It appears from the special diary of investigation maintained by P. W. 48 and his evidence in Court that this witness P. W. 29 was examined on 20-6-51. It is clear from the arrest report that A-1 had been arrested by that time while A-2 was arrested only on 21-6-51 a day later, and it was naturally argued with some apparent force that P. W. 29 should not be believed and that the investigation itself was not straightforward. But this point was not however put in that way to the Sub-Inspector, P. W. 48, while he was in the box and it is quite clear from the very entry in the police diary on which the appellant relies that the Sub-Inspector has noted that P. W. 29 has identified only A-1 on the 20th and that A-2 had not been apprehended by that time though he was said to be moving about in the locality and the Sub-Inspector directed his men to trace him. There is therefore nothing in this point and moreover P. W. 29 does not even say that he saw both the accused together and identified them on the same occasion.

The learned Sessions Judge has in paragraph 22 of his judgment clearly stated the arguments of the learned Counsel for the defence about the transfer of P. W. 29 to Tumkur and that his evidence is highly suspicious and he has left it to the jury to judge whether the evidence of this witness was true or not. The case for the prosecution may not seriously suffer even if P. W. 29's evidence is not accepted though by saying so it need be inferred that his evidence cannot be believed. There is also no reason why it should not be believed. He has referred to a conversation with A-1 that night and there is no reason why he should invent a story of that kind; nor is it likely that the prosecution should have concocted an incident which is not really a very important link in their case. The prosecution has really to show that the deceased and the accused were together on their journey towards shimoga where the body of the deceased was found and they have tried to show that on the return journey A-1 and A-2 were alone. Though it might be relevant or even a strong probabilising circumstance it cannot be said to be a vital one on which the truth of the prosecution case would hinge.

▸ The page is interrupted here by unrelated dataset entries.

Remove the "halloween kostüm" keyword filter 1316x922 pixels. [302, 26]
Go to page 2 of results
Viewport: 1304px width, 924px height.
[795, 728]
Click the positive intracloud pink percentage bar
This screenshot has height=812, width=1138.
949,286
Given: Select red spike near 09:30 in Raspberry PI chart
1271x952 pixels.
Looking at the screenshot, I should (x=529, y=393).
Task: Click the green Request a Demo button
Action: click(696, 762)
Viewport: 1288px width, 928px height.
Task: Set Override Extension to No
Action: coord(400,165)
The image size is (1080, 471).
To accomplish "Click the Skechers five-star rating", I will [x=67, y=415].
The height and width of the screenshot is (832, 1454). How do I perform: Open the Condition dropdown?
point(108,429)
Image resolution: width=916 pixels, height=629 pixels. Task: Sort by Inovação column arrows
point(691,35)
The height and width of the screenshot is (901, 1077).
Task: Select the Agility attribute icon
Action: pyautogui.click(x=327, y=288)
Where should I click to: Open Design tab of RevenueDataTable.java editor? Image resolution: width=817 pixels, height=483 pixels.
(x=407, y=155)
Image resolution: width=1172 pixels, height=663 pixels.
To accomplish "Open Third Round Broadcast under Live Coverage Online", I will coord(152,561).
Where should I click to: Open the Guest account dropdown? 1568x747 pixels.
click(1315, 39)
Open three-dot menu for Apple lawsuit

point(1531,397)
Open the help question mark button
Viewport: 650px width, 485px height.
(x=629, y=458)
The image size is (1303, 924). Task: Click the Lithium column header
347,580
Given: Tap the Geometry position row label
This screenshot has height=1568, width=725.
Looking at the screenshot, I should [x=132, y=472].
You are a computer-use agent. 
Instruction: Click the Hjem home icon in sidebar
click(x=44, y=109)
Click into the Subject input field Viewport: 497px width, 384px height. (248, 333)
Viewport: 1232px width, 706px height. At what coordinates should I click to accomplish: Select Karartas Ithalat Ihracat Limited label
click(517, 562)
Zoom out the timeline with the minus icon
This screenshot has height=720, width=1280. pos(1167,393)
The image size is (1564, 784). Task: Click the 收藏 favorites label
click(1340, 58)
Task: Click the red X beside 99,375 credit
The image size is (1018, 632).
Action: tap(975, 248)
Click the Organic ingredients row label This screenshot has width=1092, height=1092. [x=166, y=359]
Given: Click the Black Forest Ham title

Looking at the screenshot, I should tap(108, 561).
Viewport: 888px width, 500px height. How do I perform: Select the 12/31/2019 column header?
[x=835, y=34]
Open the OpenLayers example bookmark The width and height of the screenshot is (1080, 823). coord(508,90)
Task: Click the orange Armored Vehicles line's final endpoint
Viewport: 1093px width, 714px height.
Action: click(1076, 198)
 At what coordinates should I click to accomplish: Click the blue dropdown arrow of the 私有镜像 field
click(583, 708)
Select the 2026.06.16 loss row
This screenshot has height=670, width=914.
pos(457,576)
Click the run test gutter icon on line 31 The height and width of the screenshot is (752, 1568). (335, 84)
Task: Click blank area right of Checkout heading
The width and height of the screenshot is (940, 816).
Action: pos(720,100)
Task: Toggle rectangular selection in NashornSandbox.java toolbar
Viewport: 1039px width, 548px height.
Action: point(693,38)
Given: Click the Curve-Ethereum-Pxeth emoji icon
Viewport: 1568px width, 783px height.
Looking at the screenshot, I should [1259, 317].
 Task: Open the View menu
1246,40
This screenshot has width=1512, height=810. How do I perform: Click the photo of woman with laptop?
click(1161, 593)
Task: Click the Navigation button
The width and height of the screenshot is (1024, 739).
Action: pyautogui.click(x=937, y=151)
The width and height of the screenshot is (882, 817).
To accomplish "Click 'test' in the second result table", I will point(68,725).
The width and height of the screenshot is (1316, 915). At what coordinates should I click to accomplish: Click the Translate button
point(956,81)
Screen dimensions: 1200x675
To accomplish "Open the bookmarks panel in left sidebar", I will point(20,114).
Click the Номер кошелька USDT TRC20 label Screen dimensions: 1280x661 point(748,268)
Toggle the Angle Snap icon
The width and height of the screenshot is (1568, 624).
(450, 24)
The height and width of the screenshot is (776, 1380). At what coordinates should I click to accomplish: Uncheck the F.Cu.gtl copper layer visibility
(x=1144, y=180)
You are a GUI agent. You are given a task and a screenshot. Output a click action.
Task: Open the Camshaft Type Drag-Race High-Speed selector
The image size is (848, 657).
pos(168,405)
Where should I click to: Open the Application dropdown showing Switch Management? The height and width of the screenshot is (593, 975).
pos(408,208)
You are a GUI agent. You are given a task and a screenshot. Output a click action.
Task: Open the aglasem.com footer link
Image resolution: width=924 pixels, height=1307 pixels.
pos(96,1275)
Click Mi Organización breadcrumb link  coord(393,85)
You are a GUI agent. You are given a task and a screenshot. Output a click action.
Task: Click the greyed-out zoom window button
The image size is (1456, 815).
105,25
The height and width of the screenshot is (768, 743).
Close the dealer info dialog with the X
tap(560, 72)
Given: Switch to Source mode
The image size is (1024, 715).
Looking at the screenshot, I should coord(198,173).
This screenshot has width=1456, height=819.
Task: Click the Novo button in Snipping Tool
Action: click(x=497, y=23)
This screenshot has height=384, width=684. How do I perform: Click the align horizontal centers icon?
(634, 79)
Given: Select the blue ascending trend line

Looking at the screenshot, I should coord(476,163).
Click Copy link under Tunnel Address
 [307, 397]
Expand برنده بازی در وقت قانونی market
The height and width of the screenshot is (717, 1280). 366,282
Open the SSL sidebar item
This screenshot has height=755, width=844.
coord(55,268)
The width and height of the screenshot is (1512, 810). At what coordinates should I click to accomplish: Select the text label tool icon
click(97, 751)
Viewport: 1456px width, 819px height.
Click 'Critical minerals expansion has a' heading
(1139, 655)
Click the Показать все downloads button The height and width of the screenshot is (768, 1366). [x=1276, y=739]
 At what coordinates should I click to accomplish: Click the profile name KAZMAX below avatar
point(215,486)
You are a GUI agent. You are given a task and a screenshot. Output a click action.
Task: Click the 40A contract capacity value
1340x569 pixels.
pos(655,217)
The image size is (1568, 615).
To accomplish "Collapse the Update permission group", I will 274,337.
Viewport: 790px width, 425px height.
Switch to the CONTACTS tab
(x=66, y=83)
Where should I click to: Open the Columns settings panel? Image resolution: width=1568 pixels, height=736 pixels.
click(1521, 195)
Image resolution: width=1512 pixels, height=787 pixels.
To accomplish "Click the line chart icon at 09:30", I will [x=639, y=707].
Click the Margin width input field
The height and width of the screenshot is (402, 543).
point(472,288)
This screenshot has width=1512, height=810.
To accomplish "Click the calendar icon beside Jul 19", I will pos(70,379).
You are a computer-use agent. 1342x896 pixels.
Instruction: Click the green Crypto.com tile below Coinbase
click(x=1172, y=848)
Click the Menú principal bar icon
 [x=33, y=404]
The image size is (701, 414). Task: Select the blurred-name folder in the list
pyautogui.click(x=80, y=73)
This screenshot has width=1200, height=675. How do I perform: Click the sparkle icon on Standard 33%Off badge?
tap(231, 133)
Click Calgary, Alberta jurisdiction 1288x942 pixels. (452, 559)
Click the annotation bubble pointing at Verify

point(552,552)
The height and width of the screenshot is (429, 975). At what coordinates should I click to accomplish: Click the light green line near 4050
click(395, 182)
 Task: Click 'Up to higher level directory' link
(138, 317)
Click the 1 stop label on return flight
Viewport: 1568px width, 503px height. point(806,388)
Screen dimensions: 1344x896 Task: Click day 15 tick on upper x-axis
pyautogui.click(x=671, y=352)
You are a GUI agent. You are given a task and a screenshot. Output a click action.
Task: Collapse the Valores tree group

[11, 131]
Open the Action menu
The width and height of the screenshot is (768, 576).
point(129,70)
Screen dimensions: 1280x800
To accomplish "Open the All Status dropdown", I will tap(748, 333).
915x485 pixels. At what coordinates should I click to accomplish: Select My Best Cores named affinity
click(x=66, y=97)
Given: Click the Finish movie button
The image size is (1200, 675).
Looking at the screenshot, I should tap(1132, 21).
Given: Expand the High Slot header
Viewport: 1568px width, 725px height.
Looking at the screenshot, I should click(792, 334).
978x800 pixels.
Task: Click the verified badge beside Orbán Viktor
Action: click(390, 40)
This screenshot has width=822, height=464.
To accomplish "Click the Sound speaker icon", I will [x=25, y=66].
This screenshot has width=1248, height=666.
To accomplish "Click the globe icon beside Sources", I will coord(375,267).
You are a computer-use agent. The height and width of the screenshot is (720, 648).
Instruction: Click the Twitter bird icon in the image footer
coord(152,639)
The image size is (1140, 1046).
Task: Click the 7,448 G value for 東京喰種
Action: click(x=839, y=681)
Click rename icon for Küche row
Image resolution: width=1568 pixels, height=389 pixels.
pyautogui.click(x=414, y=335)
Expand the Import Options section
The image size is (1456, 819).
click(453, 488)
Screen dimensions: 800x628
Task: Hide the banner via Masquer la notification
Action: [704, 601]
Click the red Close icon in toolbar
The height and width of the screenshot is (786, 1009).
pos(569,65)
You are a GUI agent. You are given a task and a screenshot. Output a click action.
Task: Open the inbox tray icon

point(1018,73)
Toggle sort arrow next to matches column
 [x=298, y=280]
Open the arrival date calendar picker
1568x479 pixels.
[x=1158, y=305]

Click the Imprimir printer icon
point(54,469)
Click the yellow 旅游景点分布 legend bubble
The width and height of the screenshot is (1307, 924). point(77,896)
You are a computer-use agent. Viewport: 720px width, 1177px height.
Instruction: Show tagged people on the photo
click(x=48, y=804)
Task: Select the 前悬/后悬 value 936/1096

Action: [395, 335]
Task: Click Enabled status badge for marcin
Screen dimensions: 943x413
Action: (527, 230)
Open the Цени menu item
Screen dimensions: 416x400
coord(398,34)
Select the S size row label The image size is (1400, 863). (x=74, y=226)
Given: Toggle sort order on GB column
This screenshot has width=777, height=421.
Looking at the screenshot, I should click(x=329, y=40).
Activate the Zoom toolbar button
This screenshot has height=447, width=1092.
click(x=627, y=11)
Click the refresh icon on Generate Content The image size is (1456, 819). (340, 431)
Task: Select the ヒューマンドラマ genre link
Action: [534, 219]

17. It has been held recently by the Supreme Court in : 1954CriLJ451 (H) that if the facts and circumstances of the case are such that a reasonable body of men could arrive at the one conclusion or the other it is not competent to the Sessions Judge or the High Court to substitute their verdict in place of the verdict which has been given by the jury, that the jury are the sole judges of the facts and it is the right of the accused to have the benefit of the verdict of the jury; that even if the Sessions Judge or the High Court would if left to themselves have arrived at a different verdict it is not competent to the Sessions Judge to make a reference, nor the High Court to accept the same and substitute their own verdict for the verdict of the jury provided the verdict was such as could be arrived at by a reasonable body of men on the facts and circumstances of the case and that the High Court will only interfere with the verdict of the jury if it finds the verdict 'perverse in the sense of being unreasonable' 'manifestly wrong' or 'against the weight of evidence'.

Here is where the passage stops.